31 Gennaio 2006

Marciapiedi impraticabili, i pedoni presentano il conto dei danni

MILANO “Le segnalazioni sono ormai migliaia, giunte in tutte le sedi del Nord Italia del Codacons. I disagi per i pedoni sono incredibili. Le carreggiate delle strade sono ridotte per l`accumulo, ai margini, della neve, ed i marciapiedi sono impraticabili. La conseguenza è che i cittadini sono costretti a camminare in mezzo alla strada e le macchine a fare slalom tra le persone. Una situazione che nella migliore delle ipotesi crea problemi e rallentamenti alla circolazione, nella peggiore mette a rischio l`incolumità stessa dei pedoni“ ha dichiarato il presidente del Codacons, Marco Maria Donzelli. Alcuni consumatori ci segnalano che i marciapiedi della loro città sono rimasti impraticabili dalla nevicata del 4 dicembre.
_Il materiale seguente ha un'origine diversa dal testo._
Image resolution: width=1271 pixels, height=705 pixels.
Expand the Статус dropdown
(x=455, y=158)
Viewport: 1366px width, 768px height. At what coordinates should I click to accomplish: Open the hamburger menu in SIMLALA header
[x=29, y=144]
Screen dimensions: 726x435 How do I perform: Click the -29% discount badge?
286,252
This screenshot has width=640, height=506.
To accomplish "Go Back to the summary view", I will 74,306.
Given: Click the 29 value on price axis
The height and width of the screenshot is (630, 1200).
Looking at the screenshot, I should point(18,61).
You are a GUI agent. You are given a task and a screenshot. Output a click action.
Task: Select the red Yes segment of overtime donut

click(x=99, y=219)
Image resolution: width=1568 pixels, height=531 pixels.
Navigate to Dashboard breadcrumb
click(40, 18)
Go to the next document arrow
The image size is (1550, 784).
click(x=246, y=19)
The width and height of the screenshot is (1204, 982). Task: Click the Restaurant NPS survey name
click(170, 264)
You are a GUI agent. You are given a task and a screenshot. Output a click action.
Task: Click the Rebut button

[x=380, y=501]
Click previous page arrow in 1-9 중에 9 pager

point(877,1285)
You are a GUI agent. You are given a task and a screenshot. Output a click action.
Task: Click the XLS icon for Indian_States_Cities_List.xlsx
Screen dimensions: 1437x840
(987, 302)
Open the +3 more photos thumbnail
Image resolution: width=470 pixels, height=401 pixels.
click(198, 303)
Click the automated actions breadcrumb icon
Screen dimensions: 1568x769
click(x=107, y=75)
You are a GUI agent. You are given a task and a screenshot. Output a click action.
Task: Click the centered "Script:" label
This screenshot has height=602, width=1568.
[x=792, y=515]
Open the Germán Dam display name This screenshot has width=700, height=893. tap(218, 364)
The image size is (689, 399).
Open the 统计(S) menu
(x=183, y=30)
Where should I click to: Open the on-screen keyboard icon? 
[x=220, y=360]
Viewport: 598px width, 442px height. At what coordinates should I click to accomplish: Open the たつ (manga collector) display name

Assurdo, ma vero! I Comuni, per risparmiare qualche soldo, hanno deciso di non mettere più un capitolo di spesa per l`emergenza neve, non hanno accordi e convenzioni in atto, e, quindi, ora aspettano solo che la pioggia ed il sole facciano quello che dovrebbero fare loro. Abbondano i regolamenti comunali illegali, come quello di Milano, che prevedono l`obbligo di spalare i marciapiedi a carico dei proprietari delle abitazioni, come se il suolo pubblico fosse di competenza dei privati. La situazione è diventata intollerabile“ ha proseguito Donzelli. Il Codacons invita tutti i cittadini che hanno subito danni, ad esempio perché costretti ad andare in tintoria a pulire il vestito o per aver rovinato le scarpe, a presentare il conto al loro comune. “Solo chiedendo i danni e protestando con i sindaci questo andazzo generale potrà cambiare, per questo invitiamo i cittadini a far valere i loro diritti“ ha concluso Donzelli. Tra i cittadini milanesi che possono chiedere i danni ci sono anche quelli che oggi, sono numerosi, non hanno trovato posto nei parcheggi di corrispondenza dell`Atm, pur avendo regolare abbonamento. La ragione? I posti disponibili si sono ridotti perché nessuno ha spazzato la neve. In questo caso invitiamo gli automobilisti a chiedere una riduzione proporzionata dell`abbonamento.